━━━ Records supplied ━━━

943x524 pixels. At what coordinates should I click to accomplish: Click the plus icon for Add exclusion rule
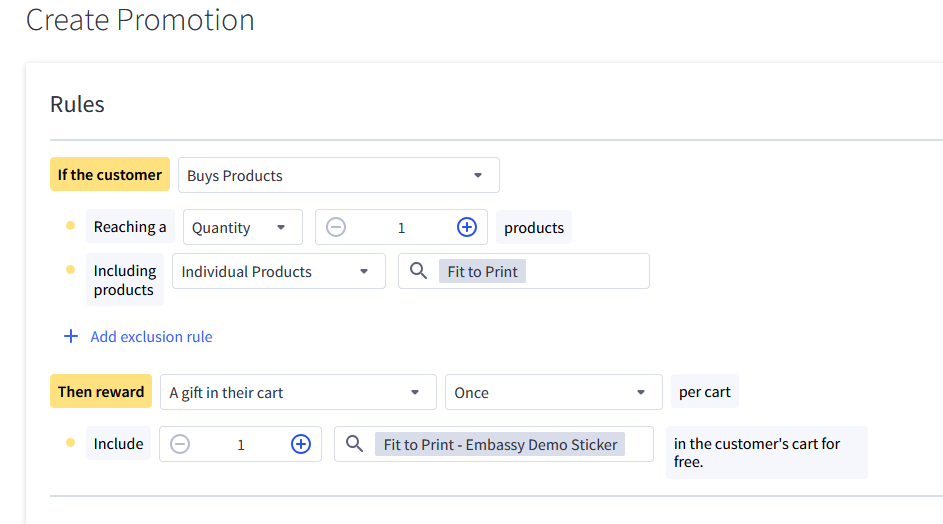[x=71, y=336]
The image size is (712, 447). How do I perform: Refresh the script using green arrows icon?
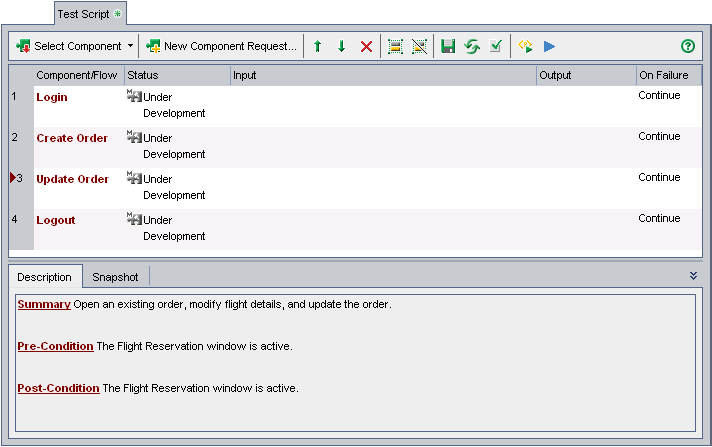[472, 47]
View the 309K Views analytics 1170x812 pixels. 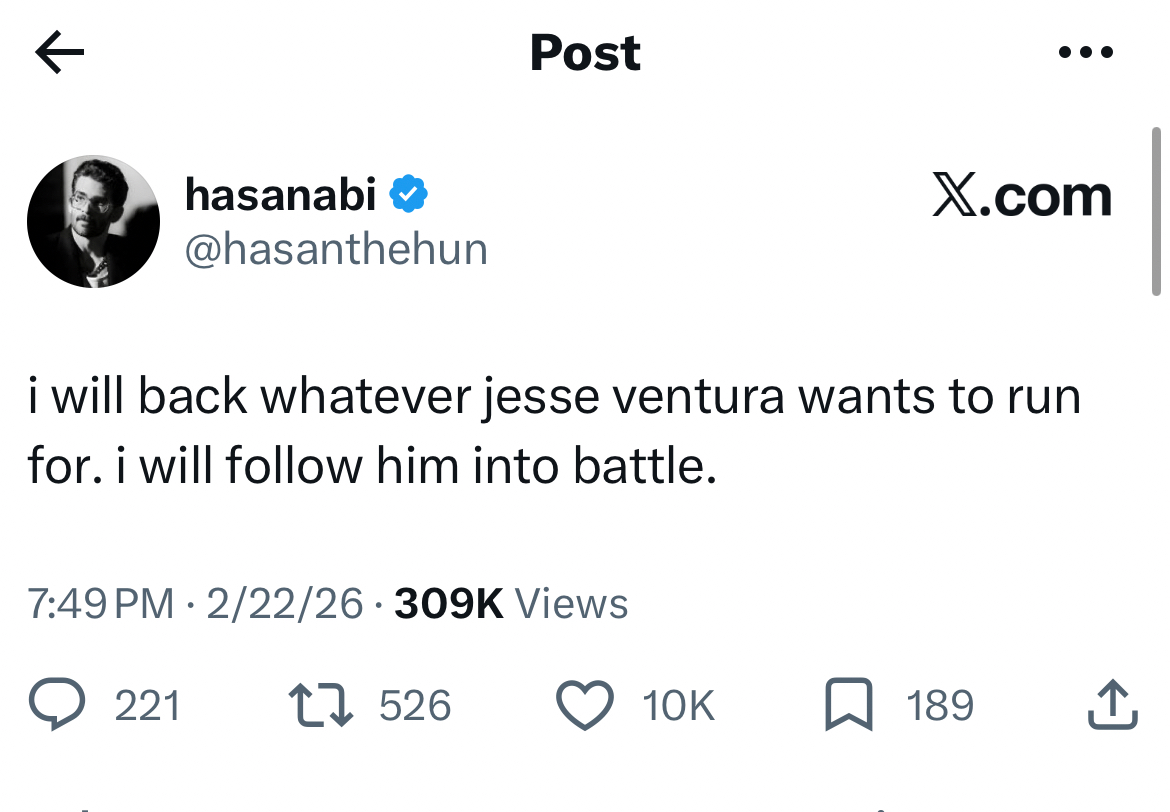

━━━

» Brief
Your copy should hold all the data word for word. It should hold no pictures.

» Reply to the task
943x524 pixels. At what coordinates should I click to accomplish: Click the plus icon for Add exclusion rule
[x=71, y=336]
The image size is (712, 447). How do I perform: Refresh the script using green arrows icon?
[472, 47]
View the 309K Views analytics 1170x812 pixels. 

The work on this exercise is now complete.